Amusement park in Tokyo, Japan

Hanayashiki (浅草花やしき, Asakusa hanayashiki) is an amusement park in Asakusa, Taitō, Tokyo, Japan, that has operated since 1853. It is operated by Hanayashiki Co., Ltd., a subsidiary of Bandai Namco Holdings. It is claimed to be the oldest amusement park in Japan. One of the unofficial mascots of the park is the Panda Car (パンダカー).

Several scenes of Hanayashiki in 2018

==History==
===Origins===
Asakusa Hanayashiki opened in 1853, at the end of the Edo period (1603–1867), and is considered the oldest amusement park in Japan, though the park at that time did not meet the modern definition of an amusement park. In the first two decades after the park opened, it was a botanical garden created by garden designer Morita Rokusaburo, featuring peonies and chrysanthemums. The place was called Hanayashiki (花屋敷), which means Flowery Mansion.

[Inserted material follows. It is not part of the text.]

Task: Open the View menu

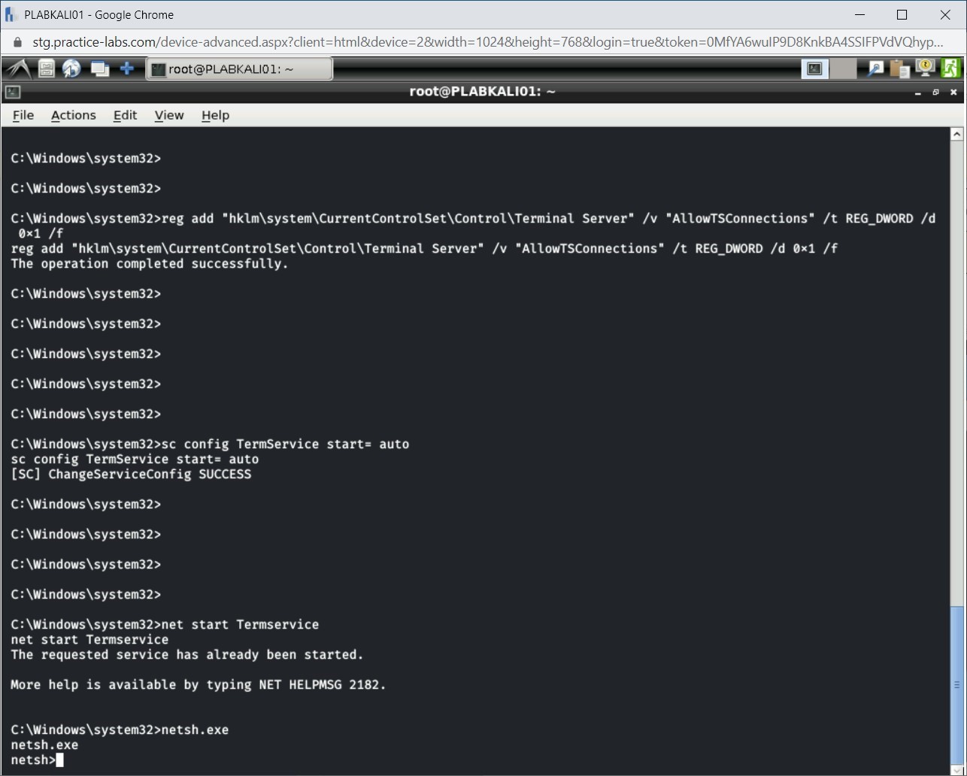Action: click(x=168, y=115)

Around 1872 (the beginning of the Meiji period), amusement facilities were established inside the park exhibiting animals and various oddities. From the Taishō era to the early Shōwa era, it was known as one of the leading zoos in Japan, and frequently made news headlinessuch as the birth of tiger quintuplets and the birth of Japan's first baby lion. The 1923 Great Kantō earthquake occurred in the same year. Many of the animals were euthanized before the fires inevitably reached their cages. One famous story from that event is the head of the park pouring water on a young elephant in an unsuccessful attempt to save its life.

In 1930, "The Memorial of Birds and Animals" was erected for the animals that were burned to death because of the earthquake. The animals that survived were later sold to the Sendai City Zoo in 1935. The park was effectively closed.

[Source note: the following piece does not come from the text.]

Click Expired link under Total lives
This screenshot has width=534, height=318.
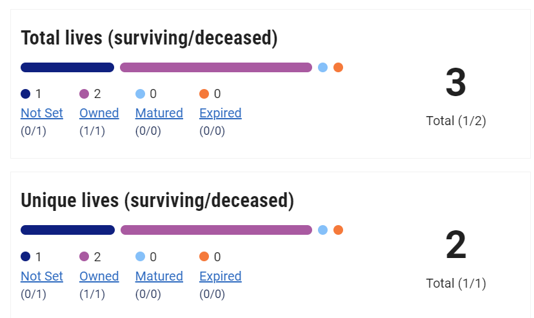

In 1939–1940, the park was purchased by the Suda-cho Restaurant (須田町食堂), and the name was changed to Shokudo Yuenchi Asakusa Rakutenchi (食堂遊園地浅草楽天地). However, the park was resold to the Sho-chiku (松竹), and the name became Theater Rakuten (劇場楽天地, Gekizyō Rakutenchi).

Hanayashiki was demolished in 1944 in accordance with Japan's Air Defense Law (1937; revised 1941) during World War II, which required the evacuation and removal of many buildings and structures in order to create firebreaks to prevent fires from spreading during Allied air raids.

===Post-war===
In 1947, the park was rebuilt as Joint-stock company Asakusa Hanayashiki (合資会社浅草花屋敷, Gōshi Kaisha Asakusa Hanayashiki) under joint management by Tetsuo Amano (天野鉄男) from Sho-chiku and Teiichi Yamada (山田貞一) from Togo Gorakuki (東洋娯楽機). In 1949, Togo Gorakuki became the sole operators, and the name was changed to Asakusa Hanayashiki (浅草花やしき). Yashiki was changed from Chinese kanji characters to Japanese hiragana characters.

In 1953, the Yomiuri Rocket Coaster began operation. It is the oldest existing roller coaster in Japan today. The Bee Tower was built in 1960. These attractions became very famous.

Before 1985 no admission fee was charged at the park entrance; once inside the park, visitors would instead pay for each ride individually. However, this allowed for drunks to wander into the park from the neighboring betting parlor and be public nuisances. Young people would also gather in large groups in front of the arcade center, causing the park to feel unsafe. Because of these situations, operators were unable to increase their profits and thus decided to set a general admission fee to make the park safer and more welcoming.

===21st century===

In 2004, the operator SuitesーOligo (formerly Toyo amusement machine) bankruptcy, into the "Club Rehabilitation" (Japanese: Clubs Reorganization Law) process, and as Asakusa local businesses Bandai provide operational support group, so that it's the Cape Department of Corporation subsidiary Hanayashiki (Japanese: Corporation took ya shi ki ) (formerly known as Corporation Puaza those have Bldg su) which receives light flower Yashiki right to operate from August 31.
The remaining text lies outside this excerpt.